### What is needed:
With no words added or dropped, transcribe the listing that follows.

### Data:
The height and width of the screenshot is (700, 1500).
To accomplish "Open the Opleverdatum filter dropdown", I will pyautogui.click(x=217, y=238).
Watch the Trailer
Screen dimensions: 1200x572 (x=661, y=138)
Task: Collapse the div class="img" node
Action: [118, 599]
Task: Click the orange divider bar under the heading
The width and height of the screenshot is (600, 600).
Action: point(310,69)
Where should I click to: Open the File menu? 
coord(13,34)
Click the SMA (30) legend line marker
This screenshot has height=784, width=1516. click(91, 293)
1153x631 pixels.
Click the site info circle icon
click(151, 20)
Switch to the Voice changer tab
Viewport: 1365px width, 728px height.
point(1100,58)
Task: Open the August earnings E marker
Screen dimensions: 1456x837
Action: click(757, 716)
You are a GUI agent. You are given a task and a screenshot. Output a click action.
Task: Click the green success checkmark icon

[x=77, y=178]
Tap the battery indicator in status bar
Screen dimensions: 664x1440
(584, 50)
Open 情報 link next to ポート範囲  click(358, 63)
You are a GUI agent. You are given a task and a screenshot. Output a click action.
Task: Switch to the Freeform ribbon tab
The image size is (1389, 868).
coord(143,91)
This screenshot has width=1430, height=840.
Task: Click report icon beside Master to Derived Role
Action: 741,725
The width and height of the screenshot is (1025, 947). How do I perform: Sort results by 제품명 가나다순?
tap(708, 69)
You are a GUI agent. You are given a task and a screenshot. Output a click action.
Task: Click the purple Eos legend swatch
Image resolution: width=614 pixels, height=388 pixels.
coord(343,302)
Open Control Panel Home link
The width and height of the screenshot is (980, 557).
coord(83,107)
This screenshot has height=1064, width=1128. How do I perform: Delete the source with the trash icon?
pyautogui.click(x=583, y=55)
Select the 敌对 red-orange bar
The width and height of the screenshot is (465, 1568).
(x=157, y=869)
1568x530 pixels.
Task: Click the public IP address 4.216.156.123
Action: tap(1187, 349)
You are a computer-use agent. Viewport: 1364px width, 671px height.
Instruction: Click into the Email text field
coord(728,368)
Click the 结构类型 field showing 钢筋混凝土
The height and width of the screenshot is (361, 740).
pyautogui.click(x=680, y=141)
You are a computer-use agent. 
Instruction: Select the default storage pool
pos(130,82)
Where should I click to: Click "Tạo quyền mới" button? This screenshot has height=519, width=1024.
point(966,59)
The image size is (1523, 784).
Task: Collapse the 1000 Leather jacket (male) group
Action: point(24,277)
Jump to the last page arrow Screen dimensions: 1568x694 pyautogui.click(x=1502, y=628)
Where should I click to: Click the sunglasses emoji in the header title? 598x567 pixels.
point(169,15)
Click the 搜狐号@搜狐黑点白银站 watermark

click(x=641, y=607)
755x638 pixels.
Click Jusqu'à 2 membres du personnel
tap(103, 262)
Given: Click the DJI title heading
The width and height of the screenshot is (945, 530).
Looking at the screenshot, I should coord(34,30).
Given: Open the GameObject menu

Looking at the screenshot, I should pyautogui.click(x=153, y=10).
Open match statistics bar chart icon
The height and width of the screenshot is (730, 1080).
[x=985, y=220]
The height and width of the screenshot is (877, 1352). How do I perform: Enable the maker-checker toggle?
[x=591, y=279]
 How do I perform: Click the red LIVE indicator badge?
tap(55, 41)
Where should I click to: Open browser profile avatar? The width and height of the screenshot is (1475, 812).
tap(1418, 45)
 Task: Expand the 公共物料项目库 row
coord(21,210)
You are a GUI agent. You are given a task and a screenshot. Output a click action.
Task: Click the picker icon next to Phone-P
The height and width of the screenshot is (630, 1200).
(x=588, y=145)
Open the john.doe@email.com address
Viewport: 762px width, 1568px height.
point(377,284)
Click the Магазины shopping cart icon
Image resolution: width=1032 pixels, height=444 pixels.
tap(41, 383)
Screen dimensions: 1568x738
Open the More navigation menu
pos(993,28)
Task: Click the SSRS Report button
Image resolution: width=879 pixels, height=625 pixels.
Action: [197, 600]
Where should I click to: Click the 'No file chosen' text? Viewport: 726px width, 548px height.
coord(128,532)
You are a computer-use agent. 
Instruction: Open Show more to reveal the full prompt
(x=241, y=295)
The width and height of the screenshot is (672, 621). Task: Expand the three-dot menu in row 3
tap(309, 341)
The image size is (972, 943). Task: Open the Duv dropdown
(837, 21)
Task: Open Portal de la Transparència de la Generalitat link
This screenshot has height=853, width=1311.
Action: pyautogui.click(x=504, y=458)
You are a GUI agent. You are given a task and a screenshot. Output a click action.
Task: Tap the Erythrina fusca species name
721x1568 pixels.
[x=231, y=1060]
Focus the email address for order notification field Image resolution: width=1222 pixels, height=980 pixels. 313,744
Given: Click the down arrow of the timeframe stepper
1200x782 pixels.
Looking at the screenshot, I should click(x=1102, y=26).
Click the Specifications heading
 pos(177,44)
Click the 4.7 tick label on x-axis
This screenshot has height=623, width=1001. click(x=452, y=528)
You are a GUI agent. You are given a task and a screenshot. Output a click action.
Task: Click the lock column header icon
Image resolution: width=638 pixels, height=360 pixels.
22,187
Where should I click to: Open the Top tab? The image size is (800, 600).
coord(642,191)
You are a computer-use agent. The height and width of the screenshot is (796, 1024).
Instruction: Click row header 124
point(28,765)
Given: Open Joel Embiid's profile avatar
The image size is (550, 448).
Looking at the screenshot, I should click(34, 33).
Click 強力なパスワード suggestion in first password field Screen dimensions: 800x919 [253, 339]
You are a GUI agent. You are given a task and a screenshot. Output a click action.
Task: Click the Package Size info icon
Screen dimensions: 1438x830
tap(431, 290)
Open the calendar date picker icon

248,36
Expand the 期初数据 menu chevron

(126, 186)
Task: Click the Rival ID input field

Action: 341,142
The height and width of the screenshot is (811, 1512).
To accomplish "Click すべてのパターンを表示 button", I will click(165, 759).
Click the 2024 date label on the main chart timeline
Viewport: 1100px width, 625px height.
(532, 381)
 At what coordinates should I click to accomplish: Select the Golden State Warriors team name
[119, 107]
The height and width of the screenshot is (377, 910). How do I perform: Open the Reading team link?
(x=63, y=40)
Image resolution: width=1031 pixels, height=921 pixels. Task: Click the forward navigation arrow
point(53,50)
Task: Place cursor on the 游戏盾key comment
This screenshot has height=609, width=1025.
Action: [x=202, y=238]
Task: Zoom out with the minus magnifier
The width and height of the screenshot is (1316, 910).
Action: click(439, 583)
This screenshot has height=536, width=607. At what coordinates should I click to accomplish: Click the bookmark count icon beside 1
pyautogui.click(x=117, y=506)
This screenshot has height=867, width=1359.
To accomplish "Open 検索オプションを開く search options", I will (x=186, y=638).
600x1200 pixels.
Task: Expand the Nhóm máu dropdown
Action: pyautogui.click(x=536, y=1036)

### Answer to this problem:
The height and width of the screenshot is (700, 1500).
To accomplish "Open the Opleverdatum filter dropdown", I will pyautogui.click(x=217, y=238).
Watch the Trailer
Screen dimensions: 1200x572 (x=661, y=138)
Task: Collapse the div class="img" node
Action: [118, 599]
Task: Click the orange divider bar under the heading
The width and height of the screenshot is (600, 600).
Action: point(310,69)
Where should I click to: Open the File menu? 
coord(13,34)
Click the SMA (30) legend line marker
This screenshot has height=784, width=1516. click(91, 293)
1153x631 pixels.
Click the site info circle icon
click(151, 20)
Switch to the Voice changer tab
Viewport: 1365px width, 728px height.
point(1100,58)
Task: Open the August earnings E marker
Screen dimensions: 1456x837
Action: click(757, 716)
You are a GUI agent. You are given a task and a screenshot. Output a click action.
Task: Click the green success checkmark icon

[x=77, y=178]
Tap the battery indicator in status bar
Screen dimensions: 664x1440
(584, 50)
Open 情報 link next to ポート範囲  click(358, 63)
You are a GUI agent. You are given a task and a screenshot. Output a click action.
Task: Switch to the Freeform ribbon tab
The image size is (1389, 868).
coord(143,91)
This screenshot has width=1430, height=840.
Task: Click report icon beside Master to Derived Role
Action: 741,725
The width and height of the screenshot is (1025, 947). How do I perform: Sort results by 제품명 가나다순?
tap(708, 69)
You are a GUI agent. You are given a task and a screenshot. Output a click action.
Task: Click the purple Eos legend swatch
Image resolution: width=614 pixels, height=388 pixels.
coord(343,302)
Open Control Panel Home link
The width and height of the screenshot is (980, 557).
coord(83,107)
This screenshot has height=1064, width=1128. How do I perform: Delete the source with the trash icon?
pyautogui.click(x=583, y=55)
Select the 敌对 red-orange bar
The width and height of the screenshot is (465, 1568).
(x=157, y=869)
1568x530 pixels.
Task: Click the public IP address 4.216.156.123
Action: tap(1187, 349)
You are a computer-use agent. Viewport: 1364px width, 671px height.
Instruction: Click into the Email text field
coord(728,368)
Click the 结构类型 field showing 钢筋混凝土
The height and width of the screenshot is (361, 740).
pyautogui.click(x=680, y=141)
You are a computer-use agent. 
Instruction: Select the default storage pool
pos(130,82)
Where should I click to: Click "Tạo quyền mới" button? This screenshot has height=519, width=1024.
point(966,59)
The image size is (1523, 784).
Task: Collapse the 1000 Leather jacket (male) group
Action: point(24,277)
Jump to the last page arrow Screen dimensions: 1568x694 pyautogui.click(x=1502, y=628)
Where should I click to: Click the sunglasses emoji in the header title? 598x567 pixels.
point(169,15)
Click the 搜狐号@搜狐黑点白银站 watermark

click(x=641, y=607)
755x638 pixels.
Click Jusqu'à 2 membres du personnel
tap(103, 262)
Given: Click the DJI title heading
The width and height of the screenshot is (945, 530).
Looking at the screenshot, I should coord(34,30).
Given: Open the GameObject menu

Looking at the screenshot, I should pyautogui.click(x=153, y=10).
Open match statistics bar chart icon
The height and width of the screenshot is (730, 1080).
[x=985, y=220]
The height and width of the screenshot is (877, 1352). How do I perform: Enable the maker-checker toggle?
[x=591, y=279]
 How do I perform: Click the red LIVE indicator badge?
tap(55, 41)
Where should I click to: Open browser profile avatar? The width and height of the screenshot is (1475, 812).
tap(1418, 45)
 Task: Expand the 公共物料项目库 row
coord(21,210)
You are a GUI agent. You are given a task and a screenshot. Output a click action.
Task: Click the picker icon next to Phone-P
The height and width of the screenshot is (630, 1200).
(x=588, y=145)
Open the john.doe@email.com address
Viewport: 762px width, 1568px height.
point(377,284)
Click the Магазины shopping cart icon
Image resolution: width=1032 pixels, height=444 pixels.
tap(41, 383)
Screen dimensions: 1568x738
Open the More navigation menu
pos(993,28)
Task: Click the SSRS Report button
Image resolution: width=879 pixels, height=625 pixels.
Action: [197, 600]
Where should I click to: Click the 'No file chosen' text? Viewport: 726px width, 548px height.
coord(128,532)
You are a computer-use agent. 
Instruction: Open Show more to reveal the full prompt
(x=241, y=295)
The width and height of the screenshot is (672, 621). Task: Expand the three-dot menu in row 3
tap(309, 341)
The image size is (972, 943). Task: Open the Duv dropdown
(837, 21)
Task: Open Portal de la Transparència de la Generalitat link
This screenshot has height=853, width=1311.
Action: pyautogui.click(x=504, y=458)
You are a GUI agent. You are given a task and a screenshot. Output a click action.
Task: Tap the Erythrina fusca species name
721x1568 pixels.
[x=231, y=1060]
Focus the email address for order notification field Image resolution: width=1222 pixels, height=980 pixels. 313,744
Given: Click the down arrow of the timeframe stepper
1200x782 pixels.
Looking at the screenshot, I should click(x=1102, y=26).
Click the Specifications heading
 pos(177,44)
Click the 4.7 tick label on x-axis
This screenshot has height=623, width=1001. click(x=452, y=528)
You are a GUI agent. You are given a task and a screenshot. Output a click action.
Task: Click the lock column header icon
Image resolution: width=638 pixels, height=360 pixels.
22,187
Where should I click to: Open the Top tab? The image size is (800, 600).
coord(642,191)
You are a computer-use agent. The height and width of the screenshot is (796, 1024).
Instruction: Click row header 124
point(28,765)
Given: Open Joel Embiid's profile avatar
The image size is (550, 448).
Looking at the screenshot, I should click(34, 33).
Click 強力なパスワード suggestion in first password field Screen dimensions: 800x919 [253, 339]
You are a GUI agent. You are given a task and a screenshot. Output a click action.
Task: Click the Package Size info icon
Screen dimensions: 1438x830
tap(431, 290)
Open the calendar date picker icon

248,36
Expand the 期初数据 menu chevron

(126, 186)
Task: Click the Rival ID input field

Action: 341,142
The height and width of the screenshot is (811, 1512).
To accomplish "Click すべてのパターンを表示 button", I will click(165, 759).
Click the 2024 date label on the main chart timeline
Viewport: 1100px width, 625px height.
(532, 381)
 At what coordinates should I click to accomplish: Select the Golden State Warriors team name
[119, 107]
The height and width of the screenshot is (377, 910). How do I perform: Open the Reading team link?
(x=63, y=40)
Image resolution: width=1031 pixels, height=921 pixels. Task: Click the forward navigation arrow
point(53,50)
Task: Place cursor on the 游戏盾key comment
This screenshot has height=609, width=1025.
Action: [x=202, y=238]
Task: Zoom out with the minus magnifier
The width and height of the screenshot is (1316, 910).
Action: click(439, 583)
This screenshot has height=536, width=607. At what coordinates should I click to accomplish: Click the bookmark count icon beside 1
pyautogui.click(x=117, y=506)
This screenshot has height=867, width=1359.
To accomplish "Open 検索オプションを開く search options", I will (x=186, y=638).
600x1200 pixels.
Task: Expand the Nhóm máu dropdown
Action: pyautogui.click(x=536, y=1036)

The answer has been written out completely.